INSTRUCCIONES DE TRABAJO:
A: Indica si cada una de estas afirmaciones coincide con el texto de estudio y respalda cada respuesta con las palabras decisivas del texto, citadas literalmente: (i) Romero sujetó el dedo de su rival. (ii) Molina golpeó a Romero con la mano izquierda. (iii) El poema evocado en el texto es de José de Diego.
B: Transcribe sin cambios el fragmento del texto de estudio que va desde "Ah desgraciado, si" hasta "traspiés de empujones.", incluyendo ambos.

TEXTO DE ESTUDIO:
Raudo, le señalo con el dedo desafiante, contestando los improperios y relinchos verbales de Romero. Éste, no se achantó, que figure en la historia de este asalto memorable, para record. Acto seguido, lo seguidito. Agarró con furia el dedito acosador de su rival de amores americuchis como rememorando aquel juego de párvulo de quítame la pajita.  

Y se la quitó, de acuerdo al video de seguridad del come y vete sibarito. 

Raymond, se defendió como pudo de la llave de luchador sumo que inmovilizaba su pobre dedito aprisionado por Romero. Mientras, este último, ultimó un zafarrancho inesperado e impetuoso como oso siberiano, se alzó e izó de la silla. ¡Por mi madre!, parecía que botaba humo y hollín por las narices de su hocico, cual toro de muñequito echando una fumarada de rabia al fajarse contra su rival  

Ah desgraciado, si el dolor te abate… Haz como el toro acorralado: ¡muge! O como el toro que no muge: ¡¡embiste!!, rememoramos el clásico poema de José de Diego en la brecha de la vida y de este cortito artículo. 

El émulo mulo, perdón, equino de Romero, de acuerdo a la leyenda trotada toda su vida política con el sobrenombre de caballo, continuó por breves segundos agarrando férreamente el pobre dedito que ya latía a gritos de que lo zafaran. Un amiguete de turno, fingiendo mas que fungiendo de réferi, logró separar el torniquete entre forcejeos de bailes de tango y traspiés de empujones. 

En la retirada, cual Muhammad Ali en sus mejores tiempos, Molina sacó un soplamocos desde el escondite de un derechazo demoledor que vino a parar en la hinchazón del próximo ojo morado de Carlos Romero Barceló, con la mala pata, pero buena destreza boxística, de dejarlo casi tuerto para el resto de sus días invidentes. 

No hay duda, el momento cumbre de la vida de Carlos Romero Barceló, aquél que puso de pie las gradas de puertorriqueños indignados por la impunidad del politicastro que enriqueció a su familia desde cargos públicos, vengativo, tramposo y fanático como pocos, se produjo aquella noche etílica. Y lo irónico de todo este episodio quedó consignado para la historia porque era la segunda vez en toda su larga vida que la razón le asistía al criticar la sinrazón de un presidente parecido más en su gobierno a un asesino en serie. La primera, evoca la vez cuando en kindergarten alzó la mano para ir hacer pipí al baño y la maestra le concedió el permiso por buenas razones al darse cuenta de la urgencia del muchachito moviendo sus caderitas con desenfreno, a lo Elvis Presley.

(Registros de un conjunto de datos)
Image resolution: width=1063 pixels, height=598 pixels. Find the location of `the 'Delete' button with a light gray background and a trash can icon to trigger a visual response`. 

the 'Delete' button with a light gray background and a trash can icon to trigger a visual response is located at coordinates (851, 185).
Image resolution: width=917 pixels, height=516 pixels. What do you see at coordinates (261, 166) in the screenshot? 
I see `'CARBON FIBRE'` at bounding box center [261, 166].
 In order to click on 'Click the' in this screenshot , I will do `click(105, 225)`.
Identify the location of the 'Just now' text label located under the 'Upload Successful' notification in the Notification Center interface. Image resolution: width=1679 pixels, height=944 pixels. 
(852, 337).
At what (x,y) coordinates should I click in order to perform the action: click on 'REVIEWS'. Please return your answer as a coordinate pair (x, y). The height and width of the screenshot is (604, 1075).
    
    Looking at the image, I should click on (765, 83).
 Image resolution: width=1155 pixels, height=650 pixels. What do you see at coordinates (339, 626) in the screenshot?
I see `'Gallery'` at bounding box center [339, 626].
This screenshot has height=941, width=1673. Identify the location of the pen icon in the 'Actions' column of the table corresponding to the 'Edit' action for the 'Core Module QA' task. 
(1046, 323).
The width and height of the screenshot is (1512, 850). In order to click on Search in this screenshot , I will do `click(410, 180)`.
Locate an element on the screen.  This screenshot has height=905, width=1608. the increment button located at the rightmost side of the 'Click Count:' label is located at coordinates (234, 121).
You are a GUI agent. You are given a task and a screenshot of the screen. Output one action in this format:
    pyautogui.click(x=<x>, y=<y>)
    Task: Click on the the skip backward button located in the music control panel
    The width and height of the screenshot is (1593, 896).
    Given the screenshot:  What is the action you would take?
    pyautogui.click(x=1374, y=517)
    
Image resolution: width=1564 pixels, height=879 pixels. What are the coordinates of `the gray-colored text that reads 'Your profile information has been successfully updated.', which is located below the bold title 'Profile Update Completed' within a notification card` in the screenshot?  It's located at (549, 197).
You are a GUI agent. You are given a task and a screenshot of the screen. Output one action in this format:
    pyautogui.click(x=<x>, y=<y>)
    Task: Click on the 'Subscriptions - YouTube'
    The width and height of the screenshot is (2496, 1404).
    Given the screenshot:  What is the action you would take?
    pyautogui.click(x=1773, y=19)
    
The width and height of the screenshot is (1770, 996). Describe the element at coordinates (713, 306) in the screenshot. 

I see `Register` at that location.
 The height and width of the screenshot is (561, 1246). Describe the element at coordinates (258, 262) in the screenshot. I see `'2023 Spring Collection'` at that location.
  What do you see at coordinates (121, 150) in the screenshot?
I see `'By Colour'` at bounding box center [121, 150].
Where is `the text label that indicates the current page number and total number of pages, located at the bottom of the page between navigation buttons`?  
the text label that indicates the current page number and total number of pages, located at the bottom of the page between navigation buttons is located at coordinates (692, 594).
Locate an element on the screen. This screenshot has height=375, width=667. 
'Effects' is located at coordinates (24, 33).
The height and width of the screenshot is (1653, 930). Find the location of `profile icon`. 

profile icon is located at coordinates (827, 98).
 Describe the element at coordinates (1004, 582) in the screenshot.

CONJUNTO DE RESPUESTAS:
A:
(i) Sí: «su pobre dedito aprisionado por Romero».
(ii) No: «un derechazo demoledor».
(iii) Sí: «el clásico poema de José de Diego».

B:
Ah desgraciado, si el dolor te abate… Haz como el toro acorralado: ¡muge! O como el toro que no muge: ¡¡embiste!!, rememoramos el clásico poema de José de Diego en la brecha de la vida y de este cortito artículo. 

El émulo mulo, perdón, equino de Romero, de acuerdo a la leyenda trotada toda su vida política con el sobrenombre de caballo, continuó por breves segundos agarrando férreamente el pobre dedito que ya latía a gritos de que lo zafaran. Un amiguete de turno, fingiendo mas que fungiendo de réferi, logró separar el torniquete entre forcejeos de bailes de tango y traspiés de empujones.